Like exegesis, true dialogue – on any topic – requires an openness to the voice of another. Without this openness, you hear nothing but static. It also requires a passionate commitment to your own voice. Without this commitment, you have nothing to say.

In my view, followers of Christ – His Church – should be well-equipped for the art of dialogue. Why? Well, we say that we believe in things like forgiveness and hospitality and reconciliation. If we do, we should have no fear of dialogue with one another; no fear of sharing ourselves with another. We say that we base our lives – even our eternity – on the things we believe. If we do, we should have no lack of passionate commitment to those things. So, we should be equipped with the tools we need for dialogue, but how is that going?

I’m often discourage by the lack of dialogue in the Church as a whole. Of course, I have a very limited view and much, much, much, much, much is happening that I do not and will never know about. Still, if I had to grade the part of the Church I participate in on its dialogue skills, I’d give it a C-.

Why do we struggle with dialogue? I think Erickson hit the nail on the head. He writes about how we are sometimes afraid of jeopardizing our passionate commitment to Scripture (or to any topic of discussion) when we open ourselves to hearing other interpretations of it.

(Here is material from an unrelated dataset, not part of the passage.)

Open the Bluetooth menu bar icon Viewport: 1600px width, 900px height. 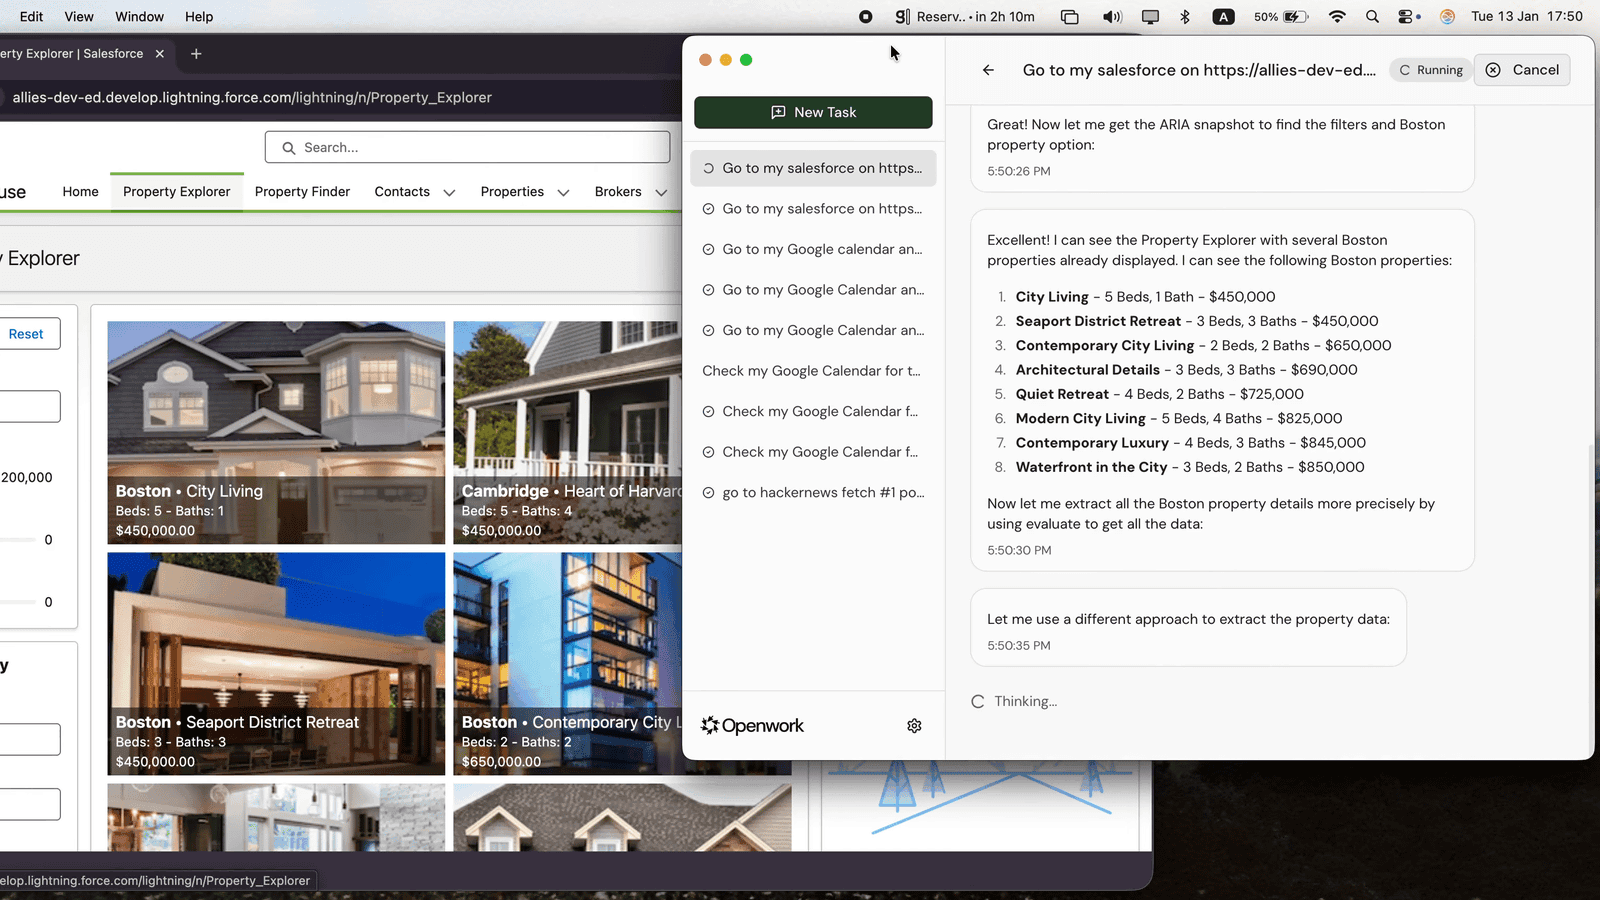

He says:

For those who truly love the Bible and Bible’s Lord there is little risk of losing the passion by listening to what others think. These people love Scripture so much that they are willing to risk what they believe the biblical text says in order to discover more accurately what in fact it does say.

Are we willing to take the risk of dialogue? Do we hold our own beliefs and interpretations so dearly that we “hide them under a bushel”?  Are we willing to quiet our own passion in order to be hospitable to the voice of others? Do we even care what others think?